While the upscale college-educated crowd continues to marry at very high rates, marriage rates are plummeting among those further down on the socioeconomic ladder
Over the weekend, thanks to CPAC, there was a lot of talk about gay marriage and "marriage inequality." Well, I've been supporting gay marriage for a long time -- much, much longer than Barack Obama. But if you're talking about "marriage inequality," there's another kind of marriage inequality that isn't getting nearly as much attention and that is doing more harm to more people than the gay-marriage thing.That's the inequality in marriage rates between the upper-middle-class, and the lower and lower-middle classes. While the upscale college-educated crowd continues to marry at very high rates, marriage rates are plummeting among those further down on the socioeconomic ladder. Unfortunately, the people who are foregoing marriage are probably the ones who need it most.

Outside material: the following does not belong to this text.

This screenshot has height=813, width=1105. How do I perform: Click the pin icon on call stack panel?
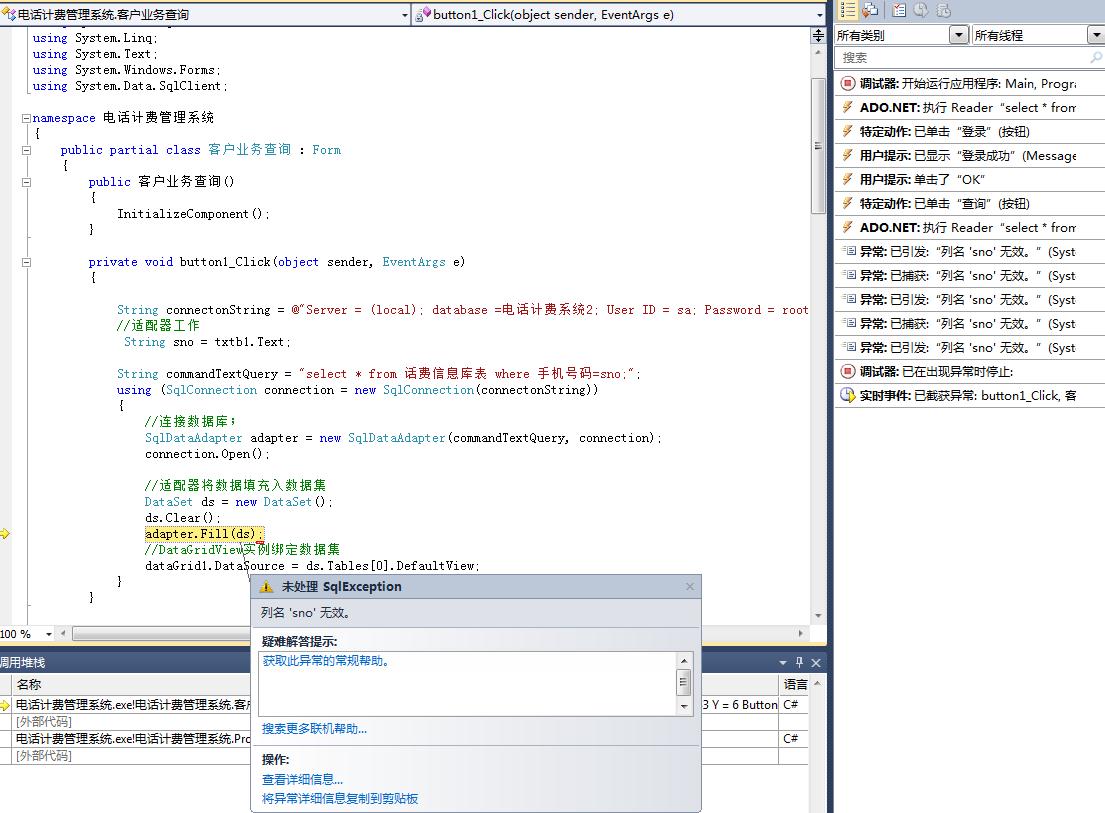pos(799,662)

This past summer, Jason DeParle noted in The New York Times that we are now seeing "two classes divided by 'I do.'" And while people are going on and on about Wall Street and income inequality, it turns out that marriage inequality is one of the biggest things making people less equal, accounting for as much as 40% of the difference in incomes: "It is the privileged Americans who are marrying, and marrying helps them stay privileged."
This isn't new. Five years ago, The Washington Post noted the trend: a class-based marriage gap. "We seem to be reverting to a much older pattern, when elites marry and a great many others live together and have kids."
What we're seeing here, and elsewhere, is a breakdown in the great Progressive project of the late 19th and early 20th centuries of elevating the lower classes into the middle class. That project involved changes in society and in social mores that encouraged behaviors giving children more stable home environments and better prospects for social improvement. All of that is fading now.